In 2021, BPP Law School launched pro bono clinic to help provide welfare rights advice, as well as a talk initiative to help its law students with chitchat and networking. Previously BPP Law School had started a wellbeing initiative to teach students meditation. A reverse mentoring scheme was launched by BPP University Law School in January 2022, where law students reviewed law firms on diversity and inclusion. In 2022, BPP Law School partnered with the O Shaped Lawyer for the SQE preparation courses.

===Issues during COVID-19 pandemic===
On 20 March 2020, BPP was criticised for having "not clearly communicated" information to students after a student at its Waterloo campus had tested positive for COVID-19.

In July 2020, BPP Law School was on the receiving end of criticism from its students during the COVID-19 pandemic for not delivering physical copies of “permitted materials” and textbooks to its Legal Practice Course students.

In an open letter to BPP’s vice chancellor, students on the BPP University Legal Practice Course revealed that the law school’s class sizes had more than quadrupled in the wake of COVID-19, with 15-person classes now containing up to 70 students. In the letter, BPP students claimed “BPP University’s response to lockdown and Coronavirus has only served to create an environment of mistrust and anxiety for students, severely degrade the quality of teaching and assessment, and push as many costs of adjusting to lockdown onto students.”

On 22 July 2020, The Lawyer reported that many BPP students were locked out of exams due to IT failures and had demanded a partial refund of their fees “based on the period of time students were unable to use BPP facilities.”
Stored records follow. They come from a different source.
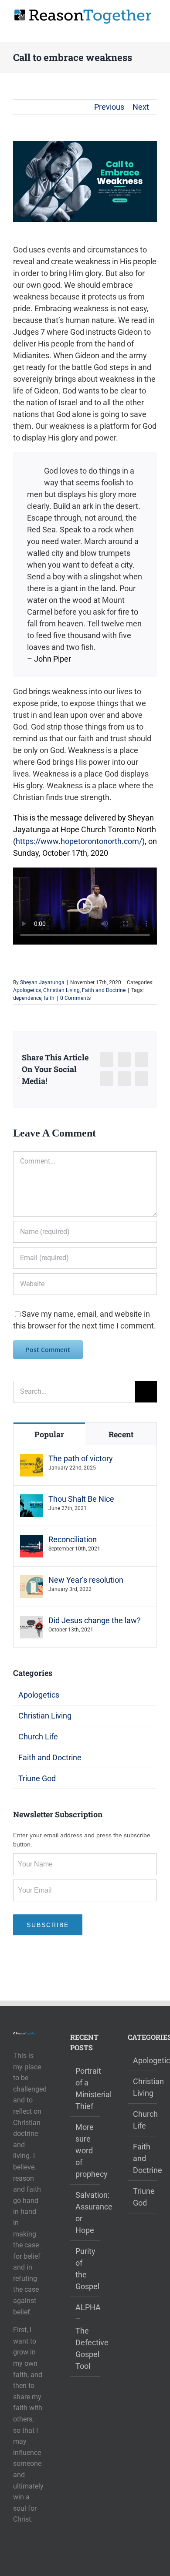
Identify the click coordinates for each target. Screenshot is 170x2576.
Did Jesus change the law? (94, 1620)
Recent (121, 1434)
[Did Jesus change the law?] (31, 1621)
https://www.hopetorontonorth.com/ (79, 841)
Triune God (37, 1778)
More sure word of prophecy (85, 2150)
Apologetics (27, 990)
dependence (27, 998)
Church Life (38, 1736)
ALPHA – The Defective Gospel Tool (85, 2337)
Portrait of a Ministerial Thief (85, 2088)
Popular (49, 1434)
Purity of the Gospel (85, 2268)
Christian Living (61, 990)
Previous (109, 106)
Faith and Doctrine (104, 990)
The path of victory (80, 1458)
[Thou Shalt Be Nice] (31, 1500)
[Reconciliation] (31, 1540)
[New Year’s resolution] (31, 1581)
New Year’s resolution (85, 1579)
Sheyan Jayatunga (42, 982)
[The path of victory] (31, 1459)
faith (49, 998)
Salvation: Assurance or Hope (85, 2212)
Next (141, 106)
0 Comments (75, 998)
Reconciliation (72, 1539)
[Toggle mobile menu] (153, 28)
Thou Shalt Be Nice (81, 1498)
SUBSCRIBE (48, 1924)
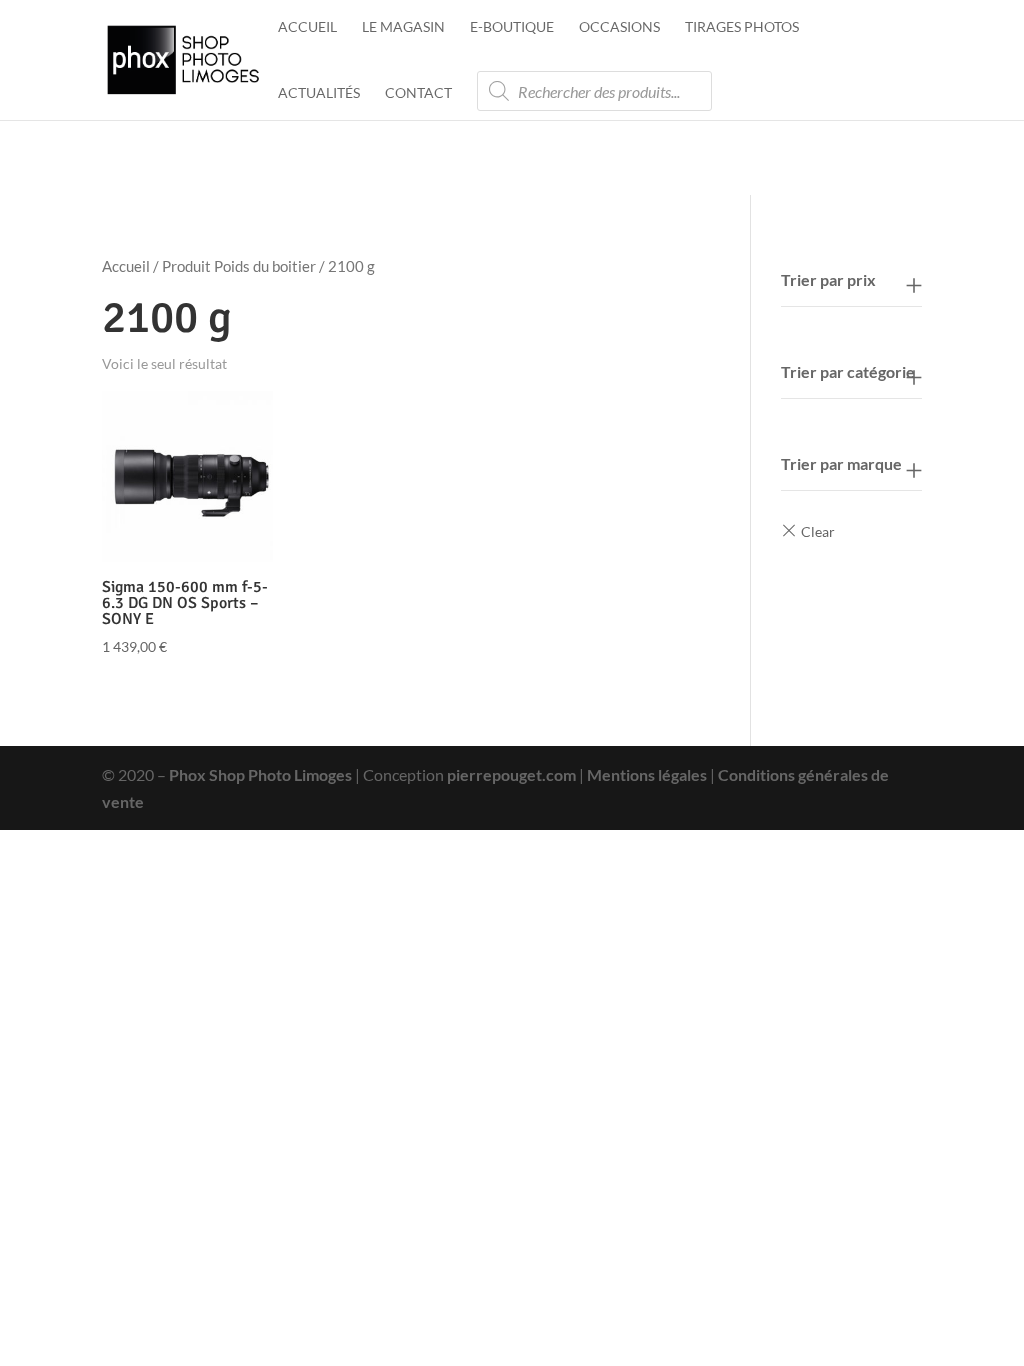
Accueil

On 12 August 2020, the Junior Lawyers Division of the Law Society of England and Wales, which represents LPC students across England and Wales, questioned the University’s decision to charge students registered at its London campuses higher fees than regional counterparts despite the switch to online education, and urged BPP to “take the time to talk with the group” and handle student concerns moving forward.

On 23 November 2020, BPP students said they intend to report the university to the Competition and Markets Authority after the institution refused for a second time to refund tuition fees for alleged lockdown failures.